§ **Extracted text**
There is virtual unanimity over the proposition that the modern corporation is a complex institution which has played a crucial role in the development of modern Western economies. However, there is much less agreement on what its attributes are and on how and why it has evolved to take on its current form. Prof. Williamson argues that the modern corporation is to be understood mainly as the product of a series of organizational innovations that have had the purpose and effect of economizing on transaction costs.
After discussing the development of the basic corporate form in the nineteenth century, Williamson goes on to analyze what he considers the most significant organizational innovation of the twentieth century: the gradual shift from the centralized, functionally departmentalized or unitary (U-form) structure to the multidivisional (or M-form) configuration.
As corporation activities grew more numerous and complex at the beginning of our century, the inherent weaknesses of the centrally governed, departmentalized company became apparent. Administrative problems such as coordination, appraisal, and policy formulation increased to such an extent that senior executives found themselves unable to handle their entrepreneurial responsibilities efficiently. U-form structure had created a communications over-load in which the welter of details to be attended to hampered concentration on global goals.
Responding to this administrative glut, Pierre S. DuPont and Alfred P. Sloan devised the M-form organization for the DuPont Company during the 1920s. This new structural mode involved the creation of semiautonomous operating divisions (mainly profit centers) organized along product, brand, or geographic lines. The operating affairs of each were thus managed separately.
DuPont and Sloan saw, however, that more than a change in decomposition rules was needed for the M-form to be fully effective. They thus created a general office consisting of a number of powerful general executives and large advisory and financial staffs to monitor divisional performance and engage in strategic planning. In this way, the M-form removed executives responsible for the destiny of the entire enterprise from routine operational activities, and so gave them the time, information, and even psychological commitment for longterm planning and appraisal. Although the structure was imitated very slowly at first, adoption by U.S. firms proceded rapidly from 1945 to 1960. Wide acceptance of this form by European companies has occurred from the 1960s to the present.
The American advance in adopting the M-form innovation enabled the U.S. to pioneer in the development of two extremely potent corporate forms: the conglomerate and the multinational. Both structures have been severely criticized since their inception. Nonetheless, in Prof. Williamson's view, the significant transaction cost economizing effected by both warrants more sympathetic assessments.
Specifically, conglomerates in their diversity have shown themselves to be superbly equipped for allocating resources to valued uses. The activities of the multinational, on the other hand, have been selective in a most positive way—being concentrated in the more technologically progressive industries where higher rates of research and development are reported and where technology transfer poses greater difficulties. Multinationals can smoothly transmit new technical knowledge from one national branch to another. This obviates the often thorny dilemma of a foreign company which buys information, the exact value of which will not be known until after the sale has been consummated. Thus, patterns of direct foreign investment by multinationals cannot simply be explained as the pursuit of monopoly, as is so often charged. On the contrary, these investment patterns are, on the whole, consistent with effective transaction-cost reasoning.

§ **Material provided**
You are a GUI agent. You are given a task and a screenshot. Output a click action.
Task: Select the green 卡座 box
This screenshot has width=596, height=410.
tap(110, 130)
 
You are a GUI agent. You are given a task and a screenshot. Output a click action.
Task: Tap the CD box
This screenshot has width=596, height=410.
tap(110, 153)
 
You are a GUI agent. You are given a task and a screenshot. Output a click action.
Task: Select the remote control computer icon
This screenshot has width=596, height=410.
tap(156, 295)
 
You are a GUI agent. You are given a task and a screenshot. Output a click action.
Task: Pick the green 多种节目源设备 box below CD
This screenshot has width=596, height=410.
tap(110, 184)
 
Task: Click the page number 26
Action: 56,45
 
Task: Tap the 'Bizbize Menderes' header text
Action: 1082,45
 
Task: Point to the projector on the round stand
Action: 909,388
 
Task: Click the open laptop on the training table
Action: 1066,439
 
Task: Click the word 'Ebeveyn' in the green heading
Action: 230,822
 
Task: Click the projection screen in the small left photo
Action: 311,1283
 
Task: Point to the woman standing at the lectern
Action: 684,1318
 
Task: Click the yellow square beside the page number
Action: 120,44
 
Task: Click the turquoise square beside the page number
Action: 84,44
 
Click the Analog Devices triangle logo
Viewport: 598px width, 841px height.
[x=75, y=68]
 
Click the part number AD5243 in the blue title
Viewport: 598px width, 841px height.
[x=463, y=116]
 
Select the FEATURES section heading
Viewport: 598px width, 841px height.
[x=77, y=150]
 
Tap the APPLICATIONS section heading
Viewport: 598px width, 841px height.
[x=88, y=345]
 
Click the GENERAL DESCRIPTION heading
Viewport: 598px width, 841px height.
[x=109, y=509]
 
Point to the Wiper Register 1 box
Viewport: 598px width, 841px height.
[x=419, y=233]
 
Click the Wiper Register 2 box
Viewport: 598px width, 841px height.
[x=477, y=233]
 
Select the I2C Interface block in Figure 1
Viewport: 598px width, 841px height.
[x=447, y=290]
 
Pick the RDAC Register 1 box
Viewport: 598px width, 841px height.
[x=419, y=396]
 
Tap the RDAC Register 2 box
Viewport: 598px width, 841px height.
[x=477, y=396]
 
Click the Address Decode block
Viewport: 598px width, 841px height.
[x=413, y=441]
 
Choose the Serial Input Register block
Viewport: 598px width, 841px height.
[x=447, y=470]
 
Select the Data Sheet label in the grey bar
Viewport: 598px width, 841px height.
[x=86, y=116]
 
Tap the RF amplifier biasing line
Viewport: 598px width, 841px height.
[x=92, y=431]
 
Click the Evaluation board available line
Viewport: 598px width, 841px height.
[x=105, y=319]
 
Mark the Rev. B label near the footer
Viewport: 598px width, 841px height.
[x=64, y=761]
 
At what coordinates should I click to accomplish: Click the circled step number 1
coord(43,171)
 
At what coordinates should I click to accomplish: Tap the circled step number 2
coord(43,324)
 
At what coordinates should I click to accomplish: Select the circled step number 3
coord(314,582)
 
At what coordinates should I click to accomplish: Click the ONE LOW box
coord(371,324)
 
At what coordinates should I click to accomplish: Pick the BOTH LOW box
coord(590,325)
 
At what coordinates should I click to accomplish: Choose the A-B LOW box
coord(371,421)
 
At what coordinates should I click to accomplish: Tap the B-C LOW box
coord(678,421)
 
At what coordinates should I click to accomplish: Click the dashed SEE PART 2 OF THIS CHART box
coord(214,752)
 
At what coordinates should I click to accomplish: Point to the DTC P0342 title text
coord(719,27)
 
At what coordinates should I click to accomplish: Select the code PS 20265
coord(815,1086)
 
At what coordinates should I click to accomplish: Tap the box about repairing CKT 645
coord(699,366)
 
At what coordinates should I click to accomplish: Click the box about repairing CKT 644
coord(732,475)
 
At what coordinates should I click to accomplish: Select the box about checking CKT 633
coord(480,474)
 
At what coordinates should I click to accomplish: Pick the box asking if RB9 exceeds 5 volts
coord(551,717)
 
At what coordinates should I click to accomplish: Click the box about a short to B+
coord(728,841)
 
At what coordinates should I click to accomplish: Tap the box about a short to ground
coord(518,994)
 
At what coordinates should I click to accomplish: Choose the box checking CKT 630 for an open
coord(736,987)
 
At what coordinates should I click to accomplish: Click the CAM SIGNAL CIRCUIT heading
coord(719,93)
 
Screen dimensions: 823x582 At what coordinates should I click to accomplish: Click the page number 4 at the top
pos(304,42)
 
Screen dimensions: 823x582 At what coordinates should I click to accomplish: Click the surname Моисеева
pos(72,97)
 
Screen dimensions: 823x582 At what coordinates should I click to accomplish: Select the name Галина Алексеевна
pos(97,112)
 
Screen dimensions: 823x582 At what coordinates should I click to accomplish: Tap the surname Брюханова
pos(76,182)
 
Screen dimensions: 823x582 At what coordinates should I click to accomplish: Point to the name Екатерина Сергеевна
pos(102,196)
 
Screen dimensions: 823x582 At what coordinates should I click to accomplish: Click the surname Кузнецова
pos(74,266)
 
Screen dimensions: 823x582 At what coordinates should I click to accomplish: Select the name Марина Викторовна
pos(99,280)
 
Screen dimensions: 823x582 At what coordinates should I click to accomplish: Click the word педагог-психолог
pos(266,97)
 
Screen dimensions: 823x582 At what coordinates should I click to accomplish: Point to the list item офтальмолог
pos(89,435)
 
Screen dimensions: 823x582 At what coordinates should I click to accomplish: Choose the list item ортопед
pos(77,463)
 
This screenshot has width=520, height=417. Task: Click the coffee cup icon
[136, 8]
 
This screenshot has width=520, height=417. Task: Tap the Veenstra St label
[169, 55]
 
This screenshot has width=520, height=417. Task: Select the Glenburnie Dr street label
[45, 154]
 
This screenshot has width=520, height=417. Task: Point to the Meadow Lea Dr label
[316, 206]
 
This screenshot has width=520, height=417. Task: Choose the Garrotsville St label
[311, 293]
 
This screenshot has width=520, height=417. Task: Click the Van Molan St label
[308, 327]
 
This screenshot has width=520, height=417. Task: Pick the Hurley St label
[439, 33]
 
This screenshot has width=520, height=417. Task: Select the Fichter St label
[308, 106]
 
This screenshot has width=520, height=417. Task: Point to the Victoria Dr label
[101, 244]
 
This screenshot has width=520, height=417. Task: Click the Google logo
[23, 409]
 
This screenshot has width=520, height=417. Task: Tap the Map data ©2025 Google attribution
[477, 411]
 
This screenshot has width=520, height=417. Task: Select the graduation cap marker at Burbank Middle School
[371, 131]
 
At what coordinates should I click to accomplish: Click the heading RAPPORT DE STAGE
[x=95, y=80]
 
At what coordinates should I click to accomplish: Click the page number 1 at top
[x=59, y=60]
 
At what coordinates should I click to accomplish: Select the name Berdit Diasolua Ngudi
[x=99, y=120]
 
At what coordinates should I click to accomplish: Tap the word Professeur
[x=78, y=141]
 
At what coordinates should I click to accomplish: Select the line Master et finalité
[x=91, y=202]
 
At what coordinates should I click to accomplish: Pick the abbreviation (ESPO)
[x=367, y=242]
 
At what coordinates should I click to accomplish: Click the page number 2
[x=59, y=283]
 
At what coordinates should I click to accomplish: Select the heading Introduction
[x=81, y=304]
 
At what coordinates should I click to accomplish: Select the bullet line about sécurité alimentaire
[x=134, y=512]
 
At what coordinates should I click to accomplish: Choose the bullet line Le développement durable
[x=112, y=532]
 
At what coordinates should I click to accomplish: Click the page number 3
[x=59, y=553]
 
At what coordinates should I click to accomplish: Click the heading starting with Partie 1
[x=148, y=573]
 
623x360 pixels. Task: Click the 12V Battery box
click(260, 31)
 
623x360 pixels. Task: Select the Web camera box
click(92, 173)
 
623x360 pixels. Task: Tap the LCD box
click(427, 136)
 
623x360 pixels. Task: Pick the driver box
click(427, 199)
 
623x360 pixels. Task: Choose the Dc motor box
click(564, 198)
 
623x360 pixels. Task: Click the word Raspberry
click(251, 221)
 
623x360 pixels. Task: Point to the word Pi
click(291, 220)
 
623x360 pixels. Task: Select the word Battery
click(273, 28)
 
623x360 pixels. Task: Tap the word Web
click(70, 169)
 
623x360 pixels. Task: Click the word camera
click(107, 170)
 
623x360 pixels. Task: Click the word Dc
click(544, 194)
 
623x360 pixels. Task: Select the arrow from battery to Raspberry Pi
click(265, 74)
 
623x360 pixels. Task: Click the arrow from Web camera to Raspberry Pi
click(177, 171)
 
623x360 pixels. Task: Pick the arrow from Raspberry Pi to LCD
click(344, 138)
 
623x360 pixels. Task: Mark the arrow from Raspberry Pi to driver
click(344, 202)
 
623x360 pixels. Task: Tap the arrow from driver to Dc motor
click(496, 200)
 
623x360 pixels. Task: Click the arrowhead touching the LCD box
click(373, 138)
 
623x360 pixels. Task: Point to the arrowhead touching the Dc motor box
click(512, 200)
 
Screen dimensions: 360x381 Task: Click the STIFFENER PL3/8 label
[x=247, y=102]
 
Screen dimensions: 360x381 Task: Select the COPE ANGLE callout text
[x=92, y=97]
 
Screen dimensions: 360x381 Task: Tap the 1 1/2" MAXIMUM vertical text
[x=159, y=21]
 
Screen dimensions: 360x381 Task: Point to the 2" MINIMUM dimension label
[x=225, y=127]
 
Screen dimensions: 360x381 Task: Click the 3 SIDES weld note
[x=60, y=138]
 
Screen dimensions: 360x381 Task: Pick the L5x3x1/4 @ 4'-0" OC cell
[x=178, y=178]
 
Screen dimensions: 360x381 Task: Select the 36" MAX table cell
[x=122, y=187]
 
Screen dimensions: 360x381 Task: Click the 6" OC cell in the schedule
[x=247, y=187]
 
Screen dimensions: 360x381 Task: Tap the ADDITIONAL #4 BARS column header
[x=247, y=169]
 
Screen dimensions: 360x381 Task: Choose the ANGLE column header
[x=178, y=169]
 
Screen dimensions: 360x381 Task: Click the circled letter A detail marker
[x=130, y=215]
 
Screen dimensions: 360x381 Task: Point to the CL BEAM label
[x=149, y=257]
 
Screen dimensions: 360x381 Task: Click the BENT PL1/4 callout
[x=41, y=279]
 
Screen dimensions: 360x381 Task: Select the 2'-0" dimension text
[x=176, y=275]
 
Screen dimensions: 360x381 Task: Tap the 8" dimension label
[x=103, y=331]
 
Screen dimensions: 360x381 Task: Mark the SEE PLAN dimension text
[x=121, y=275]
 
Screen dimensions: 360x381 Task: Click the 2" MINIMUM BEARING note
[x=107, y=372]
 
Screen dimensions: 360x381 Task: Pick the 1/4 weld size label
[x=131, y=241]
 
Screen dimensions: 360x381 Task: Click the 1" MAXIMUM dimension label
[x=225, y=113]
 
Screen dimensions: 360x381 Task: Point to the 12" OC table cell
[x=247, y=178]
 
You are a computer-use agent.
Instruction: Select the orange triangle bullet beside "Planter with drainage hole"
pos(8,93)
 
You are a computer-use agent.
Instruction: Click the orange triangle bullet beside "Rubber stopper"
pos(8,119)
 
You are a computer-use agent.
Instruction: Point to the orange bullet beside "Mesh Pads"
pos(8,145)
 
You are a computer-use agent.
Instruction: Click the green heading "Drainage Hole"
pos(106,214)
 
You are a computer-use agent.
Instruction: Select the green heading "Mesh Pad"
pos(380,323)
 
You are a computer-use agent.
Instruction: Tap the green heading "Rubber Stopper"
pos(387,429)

§ **What you will do**
Write out the part of the passage on the modern corporation from "As corporation activities" to "on global goals.", word for word.

§ **Exercise response**
As corporation activities grew more numerous and complex at the beginning of our century, the inherent weaknesses of the centrally governed, departmentalized company became apparent. Administrative problems such as coordination, appraisal, and policy formulation increased to such an extent that senior executives found themselves unable to handle their entrepreneurial responsibilities efficiently. U-form structure had created a communications over-load in which the welter of details to be attended to hampered concentration on global goals.